Today is the 30th anniversary of World Press Freedom Day and, as the Washington Post points out, “there seems little to celebrate.” Indeed, press freedom has been on a years‐long decline around the world and the situation is getting worse. The number of journalists imprisoned hit a record last year according to the Committee to Protect Journalists and in their annual survey of press freedom, Reporters Without Borders finds that “the environment for journalism is ‘bad’ in seven out of ten countries, and satisfactory in only three out of ten.”
Our findings in the Human Freedom Index also document the long‐term decline of global freedom of expression.
It is the category of freedom that saw the largest decline in the past two decades, besides freedom of movement, which was suddenly and dramatically affected by the COVID pandemic. The fall in free expression is part of what free speech scholars such as Jacob Mchangama have called a global free speech recession. That recession includes rich and poor countries, democracies and non‐democracies, and every region of the world.

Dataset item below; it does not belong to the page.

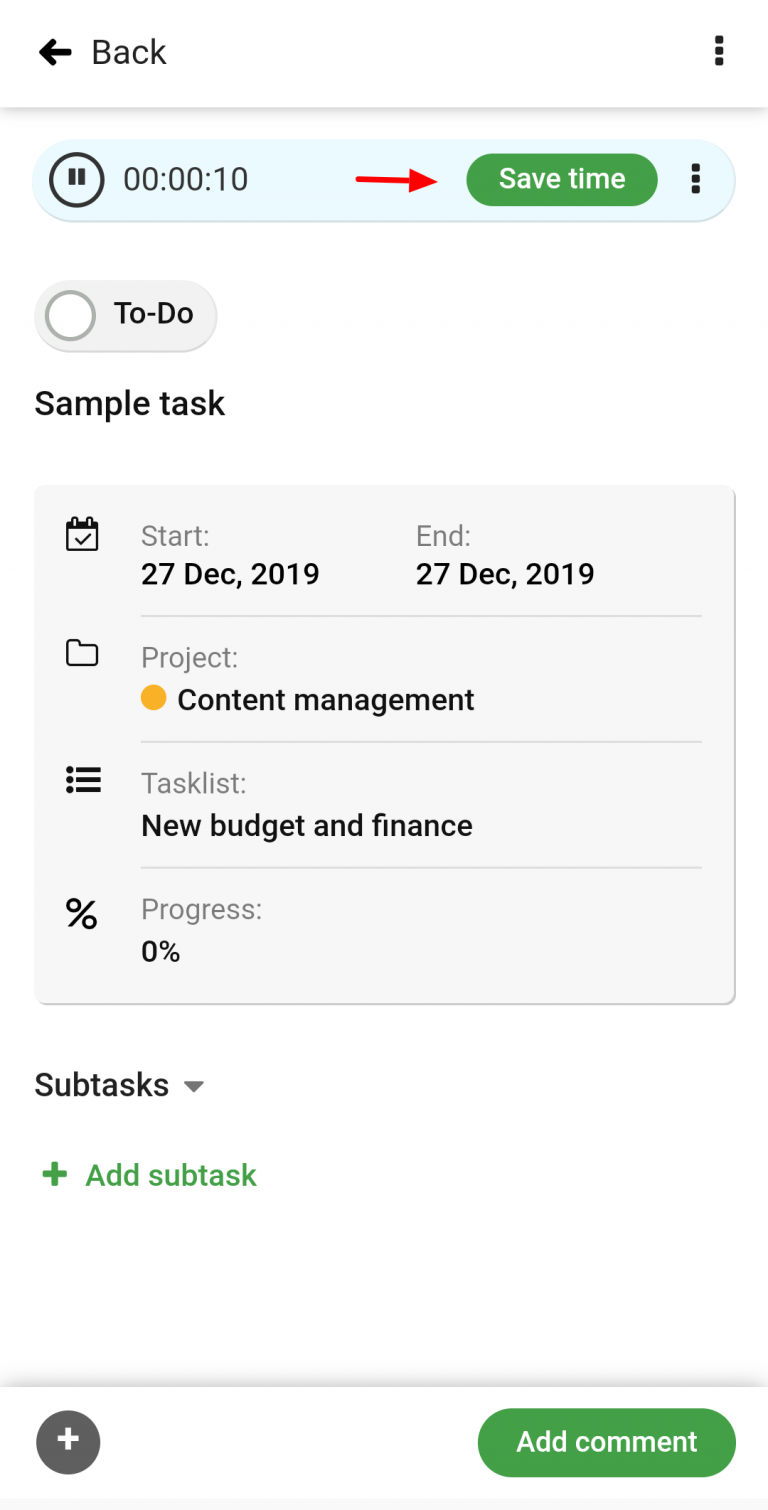The height and width of the screenshot is (1510, 768).
Task: Open the floating plus action button
Action: point(68,1441)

The greatest violations have come from autocracies, but free speech is also coming under threat in liberal democracies. That includes, significantly, the threat to the culture of free speech that is harmful in itself and is inevitably upstream from the law as Mchangama and Greg Lukianoff have pointed out. Relatively free societies should be especially on guard against that kind of intolerance.
I take this occasion to highlight the case of Jimmy Lai, publisher of the now‐closed Apple Daily and currently in jail in Hong Kong. We at Cato are honored to award him the Milton Friedman Prize for Advancing Liberty. (Read more about Jimmy Lai’s fight for Hong Kong’s freedoms and the award ceremony on May 18 here.) The fall in freedom of expression in Hong Kong has indeed been dramatic (see graph) with Jimmy Lai being one of thirteen media people currently imprisoned there. Their persecution, and that of other journalists around the world, is a vivid reminder of what’s at stake, as Cato Letter No. 15 eloquently put it:
“Freedom of speech is the great bulwark of liberty; they prosper and die together: And it is the terror of traitors and oppressors, and a barrier against them.”